I’ll explain the pattern- making in the RAGWORKS blog under “jackrags” as in Applejack .

The launch was a hoot. Everyone loved RAGWORKS and chose their favourite fairy-story character. There are 31 wall-hangings and only 13 on display at any one time in The Darnley Gallery. One guest had seen “Song-bird” based on Neech (www.neechmusic.com) at the Stratford east PictureHouse exhibition and was disappointed not to see it again. I directed her to the website/blogsite but knew that was a wasted affort. She remembered also “Tar-Baby” and we discussed how the title was deemed racist by some back in the day. (We don’t know who!). In March, I had mulled over whether to rename my design but went along the path of that that was how I knew the story in the 1970s when I was studying West African literature and repeating it to children in the 1980s. Tar -Baby it is and that design is mostly alien in form weighted heavily by a massive black fur hat.

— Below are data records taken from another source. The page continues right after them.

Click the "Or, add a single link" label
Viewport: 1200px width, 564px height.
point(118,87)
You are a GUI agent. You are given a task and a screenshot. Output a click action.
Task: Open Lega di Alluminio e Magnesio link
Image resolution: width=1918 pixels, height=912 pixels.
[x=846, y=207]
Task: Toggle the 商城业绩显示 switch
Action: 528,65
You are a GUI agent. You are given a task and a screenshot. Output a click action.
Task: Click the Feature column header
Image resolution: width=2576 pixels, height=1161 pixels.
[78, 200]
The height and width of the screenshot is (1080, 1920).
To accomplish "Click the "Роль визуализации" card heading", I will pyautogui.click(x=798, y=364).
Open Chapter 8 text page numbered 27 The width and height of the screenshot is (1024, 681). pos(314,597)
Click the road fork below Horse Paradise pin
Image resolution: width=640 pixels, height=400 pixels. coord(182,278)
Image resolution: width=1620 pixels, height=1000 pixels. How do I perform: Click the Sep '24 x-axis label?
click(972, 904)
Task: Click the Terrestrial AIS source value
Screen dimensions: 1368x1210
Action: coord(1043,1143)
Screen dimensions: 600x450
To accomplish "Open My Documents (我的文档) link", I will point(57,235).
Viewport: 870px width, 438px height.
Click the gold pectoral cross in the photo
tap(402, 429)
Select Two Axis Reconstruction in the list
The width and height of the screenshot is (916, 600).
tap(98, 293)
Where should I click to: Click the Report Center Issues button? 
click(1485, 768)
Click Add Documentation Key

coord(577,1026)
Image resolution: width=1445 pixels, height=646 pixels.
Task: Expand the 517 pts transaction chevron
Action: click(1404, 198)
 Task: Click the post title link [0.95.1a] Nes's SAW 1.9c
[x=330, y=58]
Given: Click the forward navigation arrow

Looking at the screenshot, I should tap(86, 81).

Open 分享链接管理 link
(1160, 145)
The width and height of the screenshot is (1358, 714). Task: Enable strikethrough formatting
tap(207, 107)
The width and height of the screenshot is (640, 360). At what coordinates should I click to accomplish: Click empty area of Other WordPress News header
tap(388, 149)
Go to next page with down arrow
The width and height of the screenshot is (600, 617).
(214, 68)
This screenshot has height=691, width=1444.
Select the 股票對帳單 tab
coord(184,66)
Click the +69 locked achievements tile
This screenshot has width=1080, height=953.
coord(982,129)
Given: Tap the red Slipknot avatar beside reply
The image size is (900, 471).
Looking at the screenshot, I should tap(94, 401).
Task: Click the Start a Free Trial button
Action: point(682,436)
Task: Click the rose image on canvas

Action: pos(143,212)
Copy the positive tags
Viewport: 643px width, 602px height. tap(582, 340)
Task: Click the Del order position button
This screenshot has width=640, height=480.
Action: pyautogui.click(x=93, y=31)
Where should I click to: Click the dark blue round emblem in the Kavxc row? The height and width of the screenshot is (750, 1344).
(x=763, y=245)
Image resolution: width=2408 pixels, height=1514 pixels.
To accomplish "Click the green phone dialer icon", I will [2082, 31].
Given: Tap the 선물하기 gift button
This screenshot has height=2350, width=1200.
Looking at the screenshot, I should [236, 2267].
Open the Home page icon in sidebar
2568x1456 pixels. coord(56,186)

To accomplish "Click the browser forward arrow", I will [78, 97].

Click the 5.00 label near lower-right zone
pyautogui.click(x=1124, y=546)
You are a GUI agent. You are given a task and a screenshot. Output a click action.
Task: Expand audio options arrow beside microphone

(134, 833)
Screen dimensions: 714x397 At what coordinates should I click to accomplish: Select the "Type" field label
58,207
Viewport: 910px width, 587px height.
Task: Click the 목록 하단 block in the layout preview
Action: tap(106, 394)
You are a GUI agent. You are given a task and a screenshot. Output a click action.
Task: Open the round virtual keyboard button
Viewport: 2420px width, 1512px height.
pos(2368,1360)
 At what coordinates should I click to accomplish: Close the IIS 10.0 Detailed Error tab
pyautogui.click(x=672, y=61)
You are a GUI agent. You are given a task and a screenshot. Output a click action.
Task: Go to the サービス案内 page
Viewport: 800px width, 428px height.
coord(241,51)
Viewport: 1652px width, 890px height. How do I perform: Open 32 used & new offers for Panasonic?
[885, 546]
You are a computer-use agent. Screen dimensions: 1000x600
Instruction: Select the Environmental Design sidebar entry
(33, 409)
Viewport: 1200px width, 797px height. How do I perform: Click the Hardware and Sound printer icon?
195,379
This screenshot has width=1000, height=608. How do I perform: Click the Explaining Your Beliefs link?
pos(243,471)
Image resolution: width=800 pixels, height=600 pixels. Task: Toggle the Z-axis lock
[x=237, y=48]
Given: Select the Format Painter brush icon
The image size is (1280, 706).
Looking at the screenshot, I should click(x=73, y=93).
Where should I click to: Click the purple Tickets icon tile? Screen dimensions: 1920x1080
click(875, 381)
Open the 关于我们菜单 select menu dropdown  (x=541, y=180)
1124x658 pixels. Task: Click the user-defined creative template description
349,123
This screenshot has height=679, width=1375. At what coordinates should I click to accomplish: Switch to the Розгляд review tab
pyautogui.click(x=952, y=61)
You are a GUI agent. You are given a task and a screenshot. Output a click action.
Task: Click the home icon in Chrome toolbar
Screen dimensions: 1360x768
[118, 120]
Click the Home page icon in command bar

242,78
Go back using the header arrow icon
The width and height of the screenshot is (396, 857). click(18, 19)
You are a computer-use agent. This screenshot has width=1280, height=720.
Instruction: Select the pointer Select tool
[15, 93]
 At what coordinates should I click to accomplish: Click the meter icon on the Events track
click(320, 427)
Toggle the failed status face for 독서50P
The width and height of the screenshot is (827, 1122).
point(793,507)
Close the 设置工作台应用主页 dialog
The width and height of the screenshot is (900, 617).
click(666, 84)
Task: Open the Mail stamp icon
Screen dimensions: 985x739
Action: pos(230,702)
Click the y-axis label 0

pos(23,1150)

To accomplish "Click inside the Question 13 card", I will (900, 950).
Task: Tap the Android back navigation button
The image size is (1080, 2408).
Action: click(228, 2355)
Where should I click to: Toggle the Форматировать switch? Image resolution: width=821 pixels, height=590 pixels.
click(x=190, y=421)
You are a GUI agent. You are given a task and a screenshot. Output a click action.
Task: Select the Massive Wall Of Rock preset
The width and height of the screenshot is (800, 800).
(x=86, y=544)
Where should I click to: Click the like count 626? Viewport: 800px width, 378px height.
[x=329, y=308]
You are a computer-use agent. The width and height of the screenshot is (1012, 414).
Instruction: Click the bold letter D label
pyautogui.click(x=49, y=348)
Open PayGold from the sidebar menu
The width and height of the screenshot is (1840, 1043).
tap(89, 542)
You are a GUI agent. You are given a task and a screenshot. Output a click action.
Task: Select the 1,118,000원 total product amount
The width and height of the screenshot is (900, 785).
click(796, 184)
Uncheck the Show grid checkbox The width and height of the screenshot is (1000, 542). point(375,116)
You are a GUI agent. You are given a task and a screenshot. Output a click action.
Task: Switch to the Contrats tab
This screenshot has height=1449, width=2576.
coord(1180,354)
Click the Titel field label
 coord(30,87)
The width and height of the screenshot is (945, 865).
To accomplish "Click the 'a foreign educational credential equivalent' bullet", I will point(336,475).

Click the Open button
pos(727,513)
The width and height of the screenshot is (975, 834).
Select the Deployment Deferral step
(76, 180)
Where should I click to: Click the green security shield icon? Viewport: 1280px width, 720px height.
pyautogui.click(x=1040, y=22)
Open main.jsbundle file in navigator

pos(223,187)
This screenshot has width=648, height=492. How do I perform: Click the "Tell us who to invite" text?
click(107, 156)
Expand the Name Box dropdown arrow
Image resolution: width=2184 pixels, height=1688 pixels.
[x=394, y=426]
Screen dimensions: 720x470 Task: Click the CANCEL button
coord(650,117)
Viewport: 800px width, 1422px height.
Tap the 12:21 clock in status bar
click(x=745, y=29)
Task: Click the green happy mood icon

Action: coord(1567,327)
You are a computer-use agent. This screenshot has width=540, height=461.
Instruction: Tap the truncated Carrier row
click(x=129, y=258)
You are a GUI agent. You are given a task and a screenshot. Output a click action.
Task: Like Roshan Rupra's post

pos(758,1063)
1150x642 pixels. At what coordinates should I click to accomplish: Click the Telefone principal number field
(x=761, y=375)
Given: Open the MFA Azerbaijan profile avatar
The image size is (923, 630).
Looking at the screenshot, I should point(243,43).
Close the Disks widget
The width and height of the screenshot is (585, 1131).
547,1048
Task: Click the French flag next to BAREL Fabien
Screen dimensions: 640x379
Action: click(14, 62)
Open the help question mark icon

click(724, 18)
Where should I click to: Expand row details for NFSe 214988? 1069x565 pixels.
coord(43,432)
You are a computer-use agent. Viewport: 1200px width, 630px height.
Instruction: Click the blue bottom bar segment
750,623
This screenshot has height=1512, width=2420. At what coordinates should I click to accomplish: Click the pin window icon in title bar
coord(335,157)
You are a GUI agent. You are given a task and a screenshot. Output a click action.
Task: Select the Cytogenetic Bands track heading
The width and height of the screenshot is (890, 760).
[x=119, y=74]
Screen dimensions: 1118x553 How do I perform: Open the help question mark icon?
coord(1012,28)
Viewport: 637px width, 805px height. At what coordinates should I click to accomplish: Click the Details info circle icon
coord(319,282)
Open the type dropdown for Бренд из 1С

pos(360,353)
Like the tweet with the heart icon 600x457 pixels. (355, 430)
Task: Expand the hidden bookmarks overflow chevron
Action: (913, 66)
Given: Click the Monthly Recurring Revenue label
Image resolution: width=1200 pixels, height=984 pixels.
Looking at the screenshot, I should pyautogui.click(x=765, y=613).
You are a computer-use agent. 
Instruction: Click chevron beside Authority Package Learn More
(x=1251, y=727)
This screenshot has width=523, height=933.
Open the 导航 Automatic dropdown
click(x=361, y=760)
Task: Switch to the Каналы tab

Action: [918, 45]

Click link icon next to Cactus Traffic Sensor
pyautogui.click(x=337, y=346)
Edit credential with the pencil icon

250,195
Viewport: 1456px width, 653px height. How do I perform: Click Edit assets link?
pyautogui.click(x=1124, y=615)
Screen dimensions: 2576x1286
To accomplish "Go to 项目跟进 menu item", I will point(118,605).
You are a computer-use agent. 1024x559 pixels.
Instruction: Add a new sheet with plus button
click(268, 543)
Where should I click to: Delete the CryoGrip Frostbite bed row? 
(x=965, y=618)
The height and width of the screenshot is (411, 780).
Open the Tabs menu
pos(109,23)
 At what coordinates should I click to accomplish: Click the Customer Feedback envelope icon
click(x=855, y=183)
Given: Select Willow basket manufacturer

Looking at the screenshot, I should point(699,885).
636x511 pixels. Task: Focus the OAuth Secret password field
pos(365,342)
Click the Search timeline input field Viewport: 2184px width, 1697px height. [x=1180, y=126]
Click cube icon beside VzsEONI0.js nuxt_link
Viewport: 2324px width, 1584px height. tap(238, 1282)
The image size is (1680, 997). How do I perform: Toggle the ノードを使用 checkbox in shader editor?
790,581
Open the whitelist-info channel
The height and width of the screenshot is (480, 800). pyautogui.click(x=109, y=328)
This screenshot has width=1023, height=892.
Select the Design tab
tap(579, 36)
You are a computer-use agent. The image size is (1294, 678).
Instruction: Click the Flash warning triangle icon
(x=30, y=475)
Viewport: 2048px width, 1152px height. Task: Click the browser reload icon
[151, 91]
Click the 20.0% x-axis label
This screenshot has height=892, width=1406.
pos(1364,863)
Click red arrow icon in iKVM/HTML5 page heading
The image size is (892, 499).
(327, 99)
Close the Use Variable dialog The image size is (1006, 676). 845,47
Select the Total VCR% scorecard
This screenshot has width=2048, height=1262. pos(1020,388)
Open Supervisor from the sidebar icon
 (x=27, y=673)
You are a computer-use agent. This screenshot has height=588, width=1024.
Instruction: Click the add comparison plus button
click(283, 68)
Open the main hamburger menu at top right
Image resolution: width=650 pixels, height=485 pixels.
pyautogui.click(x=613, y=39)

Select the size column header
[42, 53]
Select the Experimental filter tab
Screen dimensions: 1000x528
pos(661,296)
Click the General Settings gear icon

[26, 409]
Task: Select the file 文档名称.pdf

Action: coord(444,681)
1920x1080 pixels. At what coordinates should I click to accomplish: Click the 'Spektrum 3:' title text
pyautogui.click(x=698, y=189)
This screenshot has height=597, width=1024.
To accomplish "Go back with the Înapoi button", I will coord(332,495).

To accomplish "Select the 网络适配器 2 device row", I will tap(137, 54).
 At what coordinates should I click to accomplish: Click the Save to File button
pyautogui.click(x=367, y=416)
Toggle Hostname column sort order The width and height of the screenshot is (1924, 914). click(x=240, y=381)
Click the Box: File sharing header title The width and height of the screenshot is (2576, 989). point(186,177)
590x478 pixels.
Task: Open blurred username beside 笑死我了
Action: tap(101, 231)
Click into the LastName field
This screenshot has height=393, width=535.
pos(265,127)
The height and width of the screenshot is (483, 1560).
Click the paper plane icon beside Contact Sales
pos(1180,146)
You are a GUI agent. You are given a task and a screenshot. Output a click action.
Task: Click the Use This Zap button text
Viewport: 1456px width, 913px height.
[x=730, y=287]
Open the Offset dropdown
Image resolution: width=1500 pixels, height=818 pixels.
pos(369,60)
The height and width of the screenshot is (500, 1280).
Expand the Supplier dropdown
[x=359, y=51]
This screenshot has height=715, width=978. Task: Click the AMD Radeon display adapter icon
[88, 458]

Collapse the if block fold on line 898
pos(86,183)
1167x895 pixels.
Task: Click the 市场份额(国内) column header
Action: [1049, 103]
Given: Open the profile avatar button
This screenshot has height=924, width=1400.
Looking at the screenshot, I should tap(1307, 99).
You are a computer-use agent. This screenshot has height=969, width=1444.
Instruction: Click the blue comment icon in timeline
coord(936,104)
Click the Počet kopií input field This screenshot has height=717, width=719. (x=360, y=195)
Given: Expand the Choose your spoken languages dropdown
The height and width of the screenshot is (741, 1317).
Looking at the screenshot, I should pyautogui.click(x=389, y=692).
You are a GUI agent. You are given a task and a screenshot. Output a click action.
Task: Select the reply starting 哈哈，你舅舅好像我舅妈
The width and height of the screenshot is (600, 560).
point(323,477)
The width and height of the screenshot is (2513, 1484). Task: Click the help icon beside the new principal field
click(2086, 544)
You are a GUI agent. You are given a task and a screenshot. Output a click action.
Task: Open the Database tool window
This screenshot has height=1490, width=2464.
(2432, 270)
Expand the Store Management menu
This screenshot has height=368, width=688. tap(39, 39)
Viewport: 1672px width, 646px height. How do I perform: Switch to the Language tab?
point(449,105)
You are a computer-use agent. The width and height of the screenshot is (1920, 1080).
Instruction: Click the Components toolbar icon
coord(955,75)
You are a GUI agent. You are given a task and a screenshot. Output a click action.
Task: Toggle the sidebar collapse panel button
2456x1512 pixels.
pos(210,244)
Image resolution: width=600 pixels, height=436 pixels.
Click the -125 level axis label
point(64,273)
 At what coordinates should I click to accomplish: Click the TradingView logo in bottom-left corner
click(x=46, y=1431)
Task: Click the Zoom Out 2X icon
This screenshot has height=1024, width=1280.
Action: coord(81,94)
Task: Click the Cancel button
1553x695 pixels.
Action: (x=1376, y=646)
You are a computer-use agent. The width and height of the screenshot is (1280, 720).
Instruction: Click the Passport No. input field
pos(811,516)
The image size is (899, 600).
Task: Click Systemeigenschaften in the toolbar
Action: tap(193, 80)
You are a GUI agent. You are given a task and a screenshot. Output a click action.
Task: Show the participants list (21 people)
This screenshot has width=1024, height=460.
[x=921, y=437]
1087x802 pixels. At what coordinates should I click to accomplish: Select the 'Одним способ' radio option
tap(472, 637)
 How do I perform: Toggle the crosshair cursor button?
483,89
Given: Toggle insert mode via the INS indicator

Artist Debra Cadet-Wallace was a very welcome guest. I knew about her work through FaceBook and through visiting her web-site. She is familiar to many through posters promoting the force that is Stratford east Singers. The pair of us had to put our singing on the back burner because of art commitments. It was great to chat openly to another artist about the spirit, the soul and our passion embedded in our  work.

How lovely to come out of a lovely space, warmed with friendship and wine, into a still light and freshly washed Hackney evening . Thank you one and all.  Exhibition there until 27th April. Where did that month go? Part of RAGWORKS is at the Mill E17 for another week too. Hooray for wall spaces!

Leopold Naessens has some editing work to do! He reminded me that I have learnt, graduated, and enjoyed film -editing with the Documentary Film Group (DFG) and at The Learning Spaces in St Joseph’s Hospice. Hackney and sound -editing with Streetlife Radio. To me editing takes mega-patience. He is a patient guy. Leo did well for us and I am grateful that he did everything and  gave up his time generously. Camera work is his passion. Actually he also designed and produced the RAGWORKS logo. Tres bien!